['Hazard Communication', 'CERCLA, SARA, EPCRA']
['EPCRA Trade Secrets', 'Hazard Classifications', 'Hazard Communication', 'Safety Data Sheets']
05/05/2022
...
Standard Number: 1910.1200(i)
October 23, 2001
Mr. Glenn House
Environmental, Health and Safety Manager
Gougeon Brothers, Inc.
100 Patterson Avenue
P.O. Box 908
Bay City, Michigan 48707
Dear Mr. House:
Thank you for your August 1, 2001 letter to the Occupational Safety and Health Administration's (OSHA's) Directorate of Compliance Programs (DCP). Please be aware that this response may not be applicable to any question or situation not delineated within your original correspondence. You requested clarification of OSHA's Hazard Communication Standard (HCS), 29 CFR 1910.1200, as it pertains to trade secrets. Your question is restated below followed by our response.

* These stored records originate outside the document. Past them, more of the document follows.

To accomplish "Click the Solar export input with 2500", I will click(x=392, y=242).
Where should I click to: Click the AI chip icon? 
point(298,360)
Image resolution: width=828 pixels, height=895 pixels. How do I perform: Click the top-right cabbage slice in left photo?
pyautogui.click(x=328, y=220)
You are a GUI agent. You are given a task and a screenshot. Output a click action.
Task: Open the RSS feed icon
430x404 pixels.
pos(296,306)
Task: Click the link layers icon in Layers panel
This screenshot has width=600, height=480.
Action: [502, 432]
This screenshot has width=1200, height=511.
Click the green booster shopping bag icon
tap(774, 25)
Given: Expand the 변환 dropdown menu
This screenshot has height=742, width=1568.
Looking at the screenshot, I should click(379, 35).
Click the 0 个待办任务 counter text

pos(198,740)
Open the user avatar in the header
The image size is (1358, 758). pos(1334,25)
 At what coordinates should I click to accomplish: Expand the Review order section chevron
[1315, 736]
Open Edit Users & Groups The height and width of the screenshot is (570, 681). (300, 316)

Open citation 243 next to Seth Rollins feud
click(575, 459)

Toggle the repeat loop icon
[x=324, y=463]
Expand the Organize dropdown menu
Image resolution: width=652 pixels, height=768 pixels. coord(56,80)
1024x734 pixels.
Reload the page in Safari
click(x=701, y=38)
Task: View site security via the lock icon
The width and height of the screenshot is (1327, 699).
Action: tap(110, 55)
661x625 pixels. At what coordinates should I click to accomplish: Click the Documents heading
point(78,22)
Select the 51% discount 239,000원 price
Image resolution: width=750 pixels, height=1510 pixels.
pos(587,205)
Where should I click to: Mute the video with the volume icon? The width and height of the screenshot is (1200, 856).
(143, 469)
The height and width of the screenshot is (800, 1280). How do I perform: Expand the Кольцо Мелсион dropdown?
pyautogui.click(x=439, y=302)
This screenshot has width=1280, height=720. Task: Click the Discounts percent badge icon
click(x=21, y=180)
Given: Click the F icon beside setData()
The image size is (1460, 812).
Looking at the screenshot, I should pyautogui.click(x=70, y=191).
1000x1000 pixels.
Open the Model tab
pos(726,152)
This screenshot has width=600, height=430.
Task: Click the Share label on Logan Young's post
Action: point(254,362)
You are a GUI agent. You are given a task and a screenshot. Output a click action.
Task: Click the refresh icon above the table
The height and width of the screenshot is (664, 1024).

Question: When can an employer claim trade secret status, and what is required for an employer to claim trade secret status of a hazardous chemical ingredient?
Reply: An employer can claim trade secret status when it can support such a claim. A trade secret may consist of any formula, pattern, device, or compilation of information which is used in one's business, and which provides an opportunity to obtain an advantage over competitors who do not know or use it.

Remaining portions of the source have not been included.